Despite the strides that have been made in recent decades to increase minorities' involvement in science, African Americans are still significantly under-represented in scientific disciplines. A 2010 survey, for instance, showed that blacks make up only 5 percent of the science and engineering workforce, even though they make up 13 percent of the US population. Yet diversity is important not only for fairness in representation; it is also critical for enhancing creativity in scientific discovery.
In his 1989 book Discovering, physiologist and author Robert RootBernstein identifies four "inputs" into the discovery process: cultural context, the established body of science, "science in the making," and the scientist himself or herself. The individual scientist, he notes, "will represent a unique mix of hereditary proclivities and environmental experiences."

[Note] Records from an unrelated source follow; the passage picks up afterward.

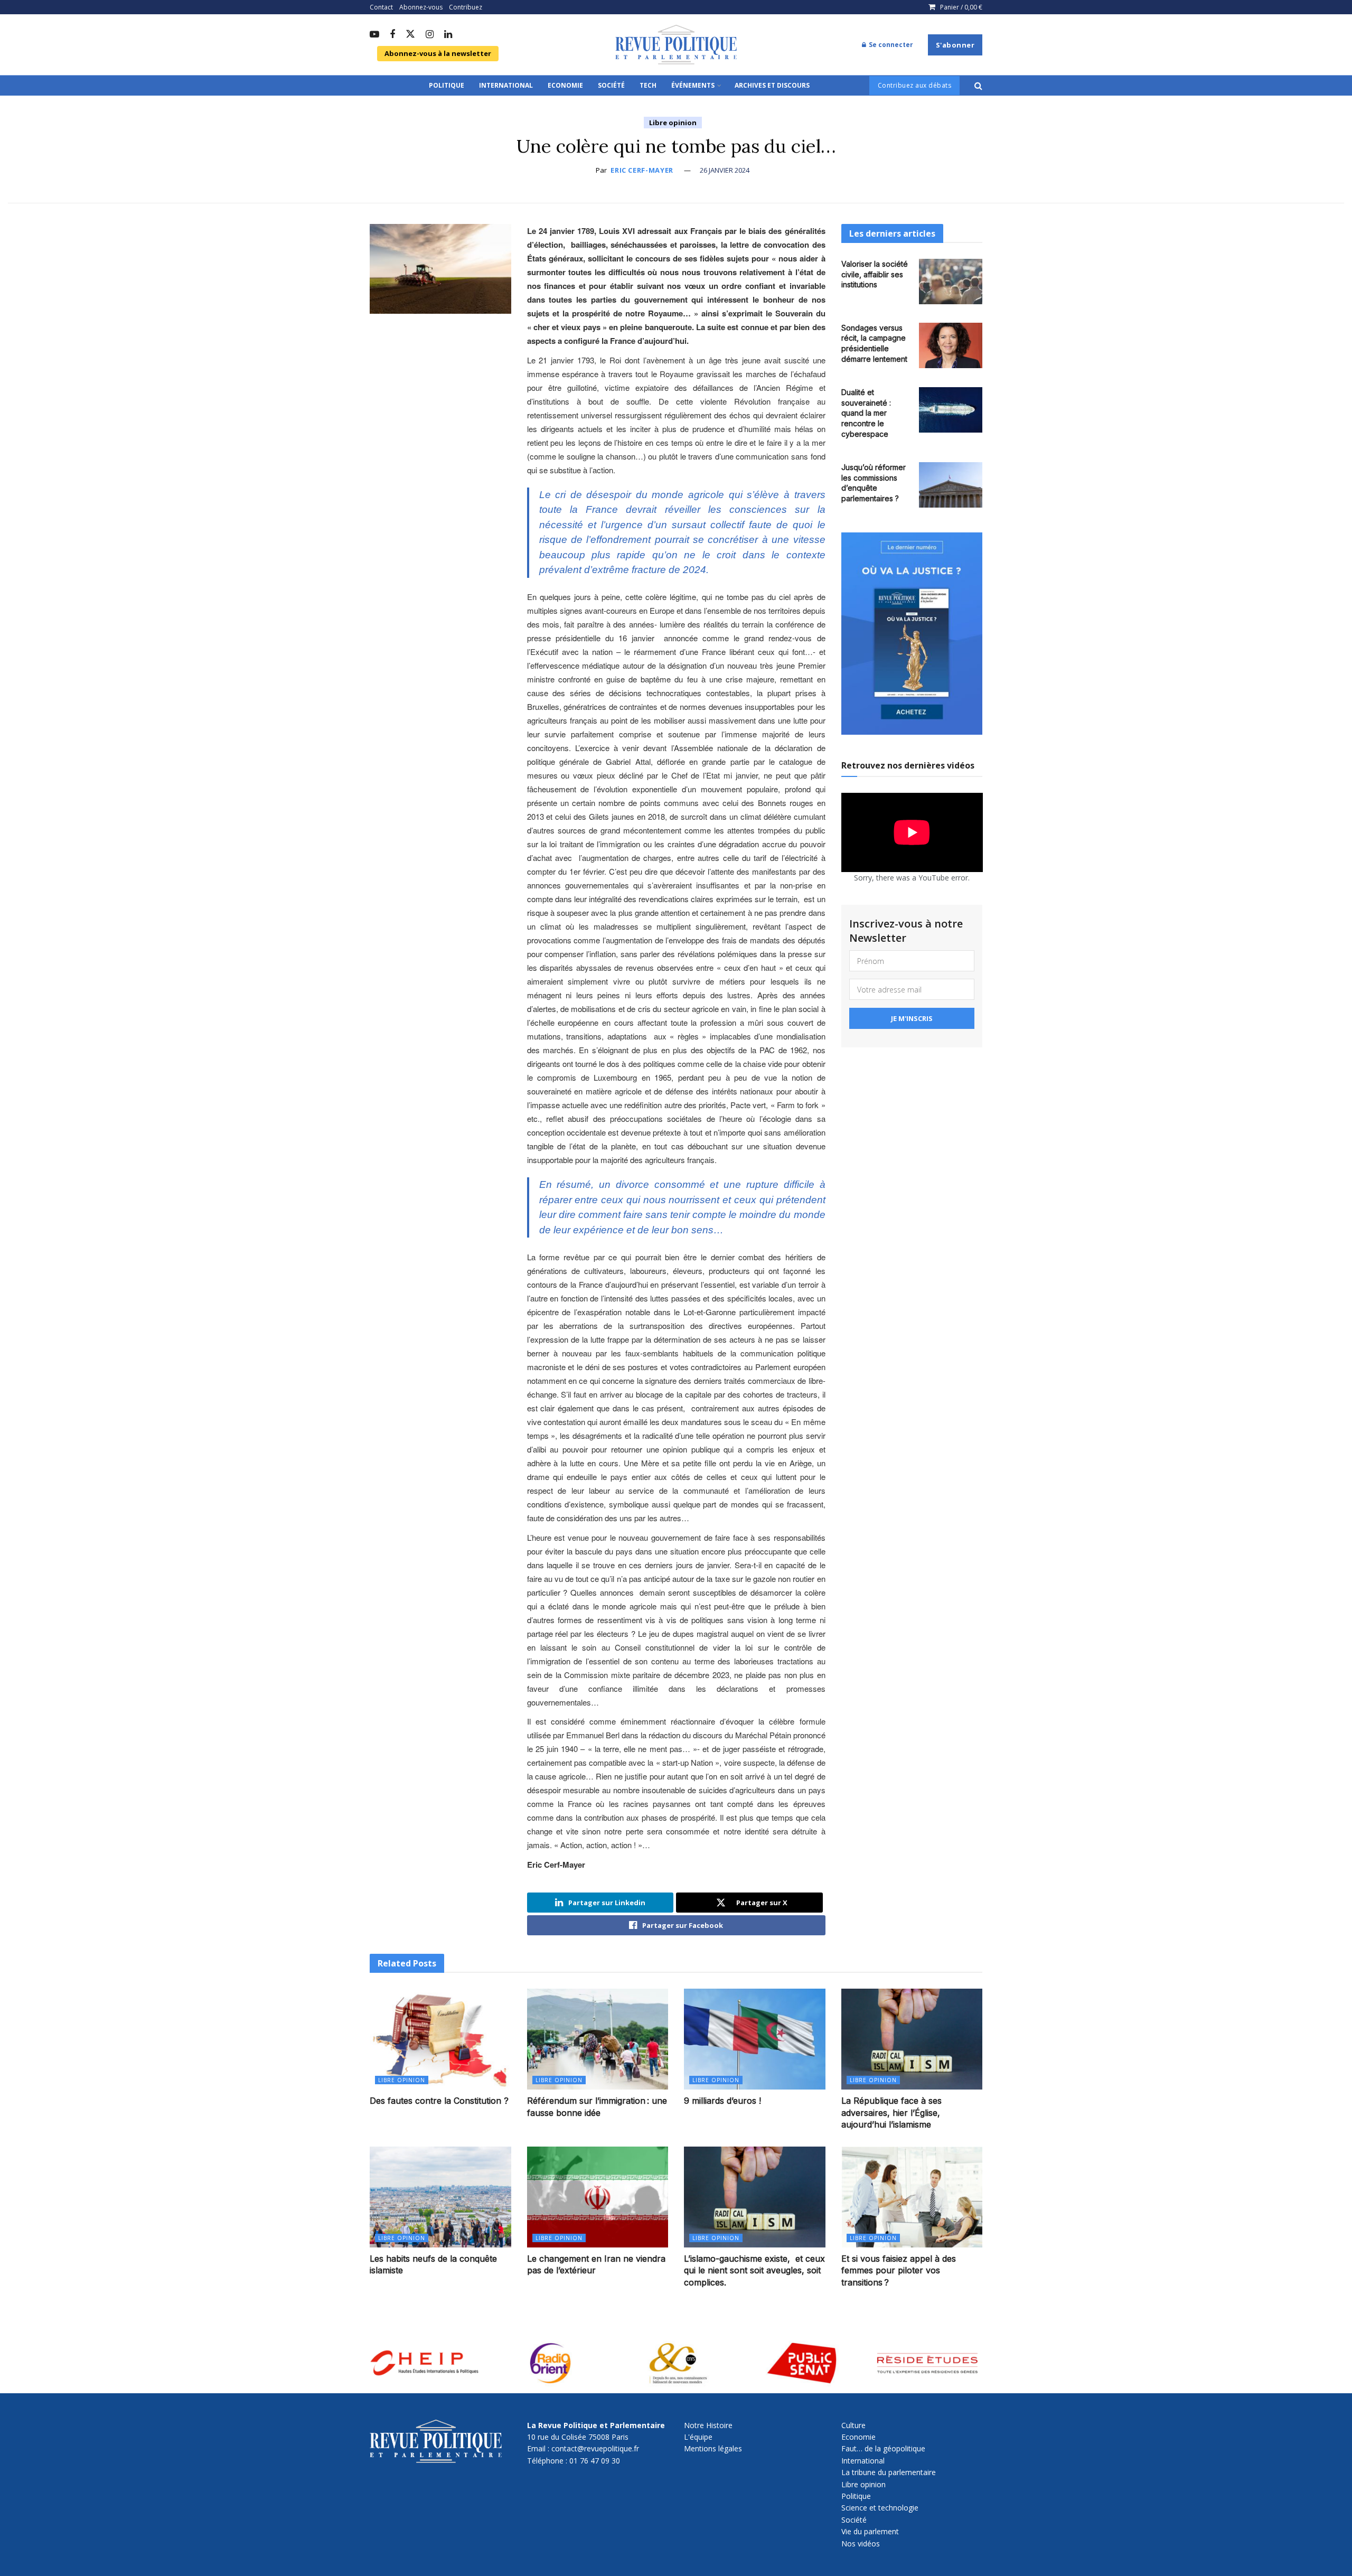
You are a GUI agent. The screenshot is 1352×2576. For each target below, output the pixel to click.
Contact (381, 7)
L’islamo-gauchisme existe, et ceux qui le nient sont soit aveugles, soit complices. (754, 2270)
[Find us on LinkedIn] (448, 35)
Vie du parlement (870, 2531)
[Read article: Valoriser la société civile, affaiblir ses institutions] (950, 281)
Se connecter (890, 44)
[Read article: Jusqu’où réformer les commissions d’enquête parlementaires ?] (950, 485)
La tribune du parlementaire (888, 2472)
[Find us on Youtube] (374, 35)
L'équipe (698, 2437)
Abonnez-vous (421, 7)
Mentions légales (713, 2448)
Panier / (961, 7)
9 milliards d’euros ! (722, 2100)
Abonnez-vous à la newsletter (437, 53)
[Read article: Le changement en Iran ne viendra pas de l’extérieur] (598, 2197)
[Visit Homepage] (676, 45)
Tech (648, 85)
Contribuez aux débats (915, 85)
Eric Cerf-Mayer (642, 170)
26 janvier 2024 (724, 170)
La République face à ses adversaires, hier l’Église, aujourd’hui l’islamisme (891, 2112)
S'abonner (955, 45)
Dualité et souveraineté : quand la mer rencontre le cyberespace (866, 413)
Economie (565, 85)
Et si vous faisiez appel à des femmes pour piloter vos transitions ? (898, 2270)
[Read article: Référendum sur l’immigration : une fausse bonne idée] (598, 2039)
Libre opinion (673, 122)
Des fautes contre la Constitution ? (439, 2100)
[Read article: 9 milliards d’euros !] (754, 2039)
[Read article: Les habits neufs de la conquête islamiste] (440, 2197)
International (506, 85)
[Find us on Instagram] (430, 35)
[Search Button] (978, 86)
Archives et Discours (772, 85)
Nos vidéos (860, 2543)
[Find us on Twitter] (410, 34)
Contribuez (465, 7)
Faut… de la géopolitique (883, 2448)
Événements (693, 85)
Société (611, 85)
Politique (446, 85)
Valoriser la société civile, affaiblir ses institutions (874, 274)
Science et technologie (879, 2508)
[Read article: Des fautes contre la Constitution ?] (440, 2039)
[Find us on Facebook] (392, 35)
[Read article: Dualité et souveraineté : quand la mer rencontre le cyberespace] (950, 410)
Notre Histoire (708, 2425)
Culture (853, 2425)
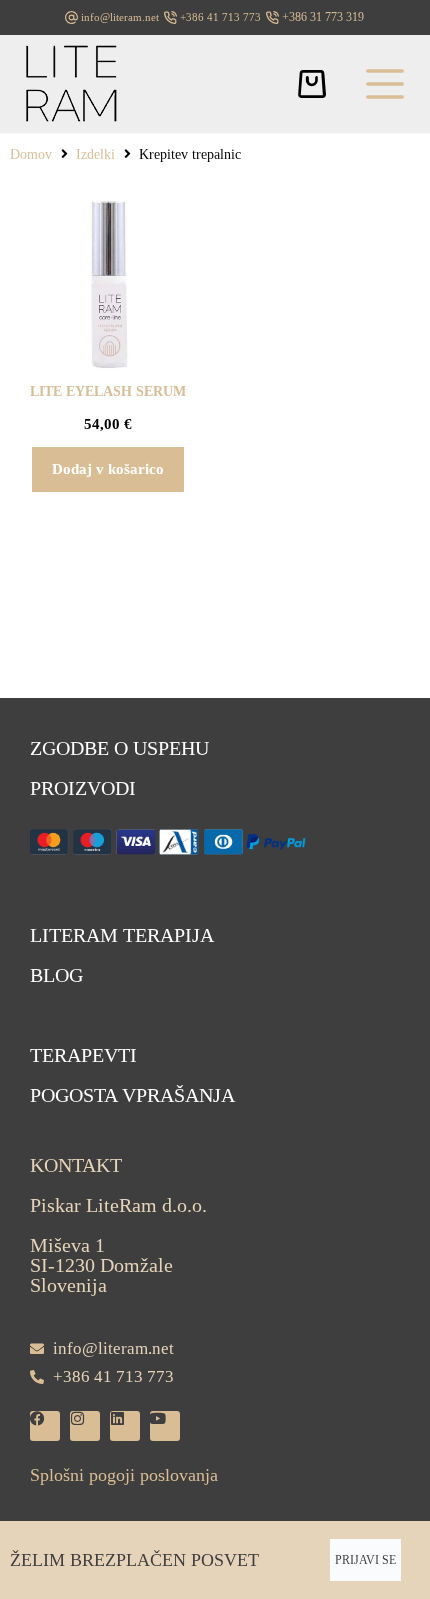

The importance of cultural context in discovery is demonstrated by the contributions of Ernest Everett Just, an internationally recognized embryologist of the early 20th century who was African American. A graduate of Dartmouth College (1907) and the University of Chicago (PhD, 1916), Just was a professor at Howard University in Washington, DC. He performed research in the first part of his career at the Marine Biological Laboratory in Woods Hole and later in Europe. He authored more than 70 scientific papers as well as two books, both published in 1939. One book was his magnum opus, The Biology of the Cell Surface. Known for his study of the structural changes that occur at the egg cell surface during fertilization, Just also was the first to discover that the adhesiveness of the cells of the early embryo are exquisitely dependent on cell surface properties.
In the 1930s Just put forth a bold hypothesis involving nuclear-cytoplasmic interaction to explain how the cells of the early-stage embryo participate in the developmental process. His hypothesis, which he called the "theory of genetic restriction," clashed with the gene theory that was then becoming dominant. I believe that Just's theory-his model of the developing cell-represents a microcosm of his vision of the perfect society, which, in tum, was strongly influenced by sociological concepts circulating within the African American intellectual community at...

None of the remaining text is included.